Annual general meeting in Bern – «Successful year for waste management»

«2014 was a successful year for the Swiss waste management programme», said the President of Nagra’s Board of Directors, Corina Eichenberger.

«2014 was a successful year for the Swiss waste management programme», said the President of Nagra’s Board of Directors, Corina Eichenberger, in summarising the events of the last year at today’s annual general meeting of the Nagra Cooperative. As part of the regional participation process, planning studies for the surface facility were completed for all the siting regions.
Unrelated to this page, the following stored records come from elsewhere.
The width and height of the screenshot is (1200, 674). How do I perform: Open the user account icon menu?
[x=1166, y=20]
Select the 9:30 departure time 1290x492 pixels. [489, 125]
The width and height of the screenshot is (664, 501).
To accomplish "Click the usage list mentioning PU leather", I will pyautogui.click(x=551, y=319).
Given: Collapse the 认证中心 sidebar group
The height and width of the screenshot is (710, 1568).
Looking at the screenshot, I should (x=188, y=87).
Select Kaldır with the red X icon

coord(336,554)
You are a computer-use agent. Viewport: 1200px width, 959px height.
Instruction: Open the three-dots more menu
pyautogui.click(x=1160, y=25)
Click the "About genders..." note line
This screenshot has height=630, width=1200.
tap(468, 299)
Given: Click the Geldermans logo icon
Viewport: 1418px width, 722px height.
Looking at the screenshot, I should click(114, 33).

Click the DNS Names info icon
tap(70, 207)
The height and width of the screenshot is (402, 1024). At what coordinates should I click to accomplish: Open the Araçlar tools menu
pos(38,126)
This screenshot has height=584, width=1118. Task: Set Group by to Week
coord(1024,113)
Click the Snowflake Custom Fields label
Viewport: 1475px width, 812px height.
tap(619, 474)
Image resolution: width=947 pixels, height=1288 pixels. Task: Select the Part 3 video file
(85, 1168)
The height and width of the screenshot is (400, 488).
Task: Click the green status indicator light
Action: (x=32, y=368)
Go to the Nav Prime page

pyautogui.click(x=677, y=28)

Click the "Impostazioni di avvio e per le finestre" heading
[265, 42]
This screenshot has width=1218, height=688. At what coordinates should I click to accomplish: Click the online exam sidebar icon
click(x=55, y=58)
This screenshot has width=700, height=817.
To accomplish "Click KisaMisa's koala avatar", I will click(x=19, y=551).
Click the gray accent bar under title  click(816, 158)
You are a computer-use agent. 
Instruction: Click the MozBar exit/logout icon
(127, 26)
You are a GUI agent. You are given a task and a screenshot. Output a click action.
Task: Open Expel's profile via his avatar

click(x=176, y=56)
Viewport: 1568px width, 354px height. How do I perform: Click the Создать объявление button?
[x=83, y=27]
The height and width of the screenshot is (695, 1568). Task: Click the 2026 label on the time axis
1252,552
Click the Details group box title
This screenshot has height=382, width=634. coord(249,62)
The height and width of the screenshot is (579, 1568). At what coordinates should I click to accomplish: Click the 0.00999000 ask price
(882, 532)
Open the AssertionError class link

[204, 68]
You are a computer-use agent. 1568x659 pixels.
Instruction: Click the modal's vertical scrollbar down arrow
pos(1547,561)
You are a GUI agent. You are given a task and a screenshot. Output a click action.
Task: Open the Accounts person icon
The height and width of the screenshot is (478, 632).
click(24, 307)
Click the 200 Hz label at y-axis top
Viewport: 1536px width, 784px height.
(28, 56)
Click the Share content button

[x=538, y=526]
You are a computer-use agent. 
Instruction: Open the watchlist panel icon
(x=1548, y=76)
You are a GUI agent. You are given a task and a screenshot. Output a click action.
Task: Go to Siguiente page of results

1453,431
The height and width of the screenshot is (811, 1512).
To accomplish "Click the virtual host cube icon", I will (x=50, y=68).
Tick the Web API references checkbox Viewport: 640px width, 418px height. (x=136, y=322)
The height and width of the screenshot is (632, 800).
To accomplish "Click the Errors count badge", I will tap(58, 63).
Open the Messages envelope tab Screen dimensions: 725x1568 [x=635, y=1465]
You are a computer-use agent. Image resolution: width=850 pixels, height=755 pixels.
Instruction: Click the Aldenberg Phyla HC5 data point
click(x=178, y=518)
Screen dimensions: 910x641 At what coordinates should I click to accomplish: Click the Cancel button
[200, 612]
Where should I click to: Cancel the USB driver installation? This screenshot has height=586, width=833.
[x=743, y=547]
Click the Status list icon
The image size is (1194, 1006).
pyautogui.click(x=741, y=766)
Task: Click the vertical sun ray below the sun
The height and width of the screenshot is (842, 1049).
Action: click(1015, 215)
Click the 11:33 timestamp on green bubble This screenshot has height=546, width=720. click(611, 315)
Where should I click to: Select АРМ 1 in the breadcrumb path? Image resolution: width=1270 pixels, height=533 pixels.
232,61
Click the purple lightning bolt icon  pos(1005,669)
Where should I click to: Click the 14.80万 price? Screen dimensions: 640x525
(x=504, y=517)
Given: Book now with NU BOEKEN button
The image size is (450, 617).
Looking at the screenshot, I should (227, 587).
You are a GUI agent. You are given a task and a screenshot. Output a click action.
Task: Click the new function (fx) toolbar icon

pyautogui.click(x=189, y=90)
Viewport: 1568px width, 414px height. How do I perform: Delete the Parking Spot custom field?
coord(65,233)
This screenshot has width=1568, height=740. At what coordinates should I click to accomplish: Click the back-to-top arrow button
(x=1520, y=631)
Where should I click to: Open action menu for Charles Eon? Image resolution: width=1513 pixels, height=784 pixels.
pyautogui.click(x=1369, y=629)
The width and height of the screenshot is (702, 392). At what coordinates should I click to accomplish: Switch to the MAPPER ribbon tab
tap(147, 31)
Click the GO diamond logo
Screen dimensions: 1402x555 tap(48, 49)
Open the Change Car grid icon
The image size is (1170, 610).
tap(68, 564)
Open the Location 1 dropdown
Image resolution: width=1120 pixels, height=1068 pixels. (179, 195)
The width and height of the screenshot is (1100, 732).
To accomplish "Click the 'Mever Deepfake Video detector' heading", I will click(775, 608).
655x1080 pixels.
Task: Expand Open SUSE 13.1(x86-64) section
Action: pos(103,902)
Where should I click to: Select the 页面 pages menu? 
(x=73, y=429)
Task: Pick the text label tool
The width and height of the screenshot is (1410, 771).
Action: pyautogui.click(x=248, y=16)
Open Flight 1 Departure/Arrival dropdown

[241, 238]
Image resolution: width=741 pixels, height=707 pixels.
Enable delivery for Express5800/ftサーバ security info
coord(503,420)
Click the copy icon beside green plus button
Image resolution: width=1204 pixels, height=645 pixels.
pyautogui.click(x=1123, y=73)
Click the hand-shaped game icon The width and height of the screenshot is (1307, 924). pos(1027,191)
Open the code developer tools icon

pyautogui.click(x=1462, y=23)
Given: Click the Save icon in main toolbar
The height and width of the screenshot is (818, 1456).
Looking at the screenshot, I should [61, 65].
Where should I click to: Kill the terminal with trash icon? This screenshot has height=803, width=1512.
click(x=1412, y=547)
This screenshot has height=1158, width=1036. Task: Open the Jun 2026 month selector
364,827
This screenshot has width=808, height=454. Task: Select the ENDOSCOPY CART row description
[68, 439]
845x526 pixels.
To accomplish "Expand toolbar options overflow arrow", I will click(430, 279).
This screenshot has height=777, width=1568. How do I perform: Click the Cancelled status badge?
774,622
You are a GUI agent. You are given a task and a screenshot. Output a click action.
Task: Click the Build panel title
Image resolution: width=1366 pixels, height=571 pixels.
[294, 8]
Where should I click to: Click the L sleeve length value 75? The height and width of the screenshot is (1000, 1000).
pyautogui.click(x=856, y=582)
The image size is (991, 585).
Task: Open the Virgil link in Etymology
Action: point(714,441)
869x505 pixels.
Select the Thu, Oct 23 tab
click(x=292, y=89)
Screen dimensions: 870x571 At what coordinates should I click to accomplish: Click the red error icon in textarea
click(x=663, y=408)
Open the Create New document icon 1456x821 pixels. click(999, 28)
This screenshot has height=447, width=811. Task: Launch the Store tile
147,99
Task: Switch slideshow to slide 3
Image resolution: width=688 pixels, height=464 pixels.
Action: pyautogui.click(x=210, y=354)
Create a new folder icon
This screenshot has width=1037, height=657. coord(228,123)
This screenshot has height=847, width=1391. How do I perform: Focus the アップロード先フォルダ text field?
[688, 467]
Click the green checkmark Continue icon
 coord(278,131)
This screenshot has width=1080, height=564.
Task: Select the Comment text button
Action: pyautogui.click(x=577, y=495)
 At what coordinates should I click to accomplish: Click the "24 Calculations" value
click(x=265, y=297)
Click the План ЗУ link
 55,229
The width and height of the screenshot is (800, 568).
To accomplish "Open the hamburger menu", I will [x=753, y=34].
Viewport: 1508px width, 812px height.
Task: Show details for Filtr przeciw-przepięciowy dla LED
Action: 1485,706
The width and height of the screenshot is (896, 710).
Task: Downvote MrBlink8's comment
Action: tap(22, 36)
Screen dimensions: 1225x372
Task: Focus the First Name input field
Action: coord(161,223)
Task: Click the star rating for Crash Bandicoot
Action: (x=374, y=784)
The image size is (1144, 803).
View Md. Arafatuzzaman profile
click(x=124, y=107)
The extensive work carried out to provide input for the safety-based comparison of the siting regions represented a further cornerstone of the programme.

At today’s annual general meeting of Nagra (National Cooperative for the Disposal of Radioactive Waste), Corina Eichenberger, President of the Board of Directors, reviewed the eventful year: «2014 was a busy year for Nagra and a successful year for the waste management programme.» Between 2013 and the middle of 2014, planning studies for the location of the surface facility were prepared for all six siting regions. Eichenberger believes that this significant step forward was made possible by the constructive collaboration within the framework of the regional participation process and can be seen as a success for the ongoing site selection process.

On 30th December 2014, Nagra submitted the documentation containing the proposals for the siting regions to undergo further investigation in Stage 3 of the Sectoral Plan process to the Swiss Federal Office of Energy. «All six siting regions are suitable for constructing a deep geological repository. However, Jura Ost and Zürich Nordost best fulfil the safety requirements specified by the Federal Government: impermeable rock layers occur at an optimum depth in these two regions, they are tectonically stable on the long-term and there is sufficient space for construction at the planned depth», said Eichenberger in summarising the results of the safety-based comparison of the geological siting regions. Knowledge and data from decades of research work and extensive field investigations went into preparing the more than 200 reports supporting the proposals.

For Corina Eichenberger as President of Nagra, a broad social consensus on the safety of radioactive waste disposal is a decisive factor: «Safety has first priority in the search for repository sites. This gives me confidence that our generation is prepared to take responsibility for the safe disposal of the waste.»

Together with its international partner organisations, Nagra has been carrying out research on technologies for safe waste disposal at its underground research facility – the Grimsel Test Site – for 30 years. To mark this milestone anniversary, an impressive exhibition on underground research worldwide was set up in the laboratory. Partner organisations provide an insight into the research being carried out in their own underground laboratories in 16 large format posters.

The annual general meeting also approved the annual financial statement for 2014. This showed a turnover of 57.7 million CHF. After subtraction of income from services performed for third parties and various research contributions, an amount of 49.3 million CHF remained to be met by the members of the Cooperative.

According to Swiss nuclear energy legislation, the producers of radioactive waste are responsible for its safe management and disposal. In 1972, the nuclear power plant operators and the Federal Government set up the National Cooperative for the Disposal of Radioactive Waste (Nagra) to perform this task. Nagra, which has its headquarters in Wettingen (AG), is the national technical competence centre in the field of deep geological disposal of radioactive waste.

Out of a strong sense of responsibility for the long-term protection of man and the environment, 100 employees are involved daily in performing this important work. The high level of competence is secured by targeted research programmes in two Swiss underground rock laboratories and intensive international collaboration.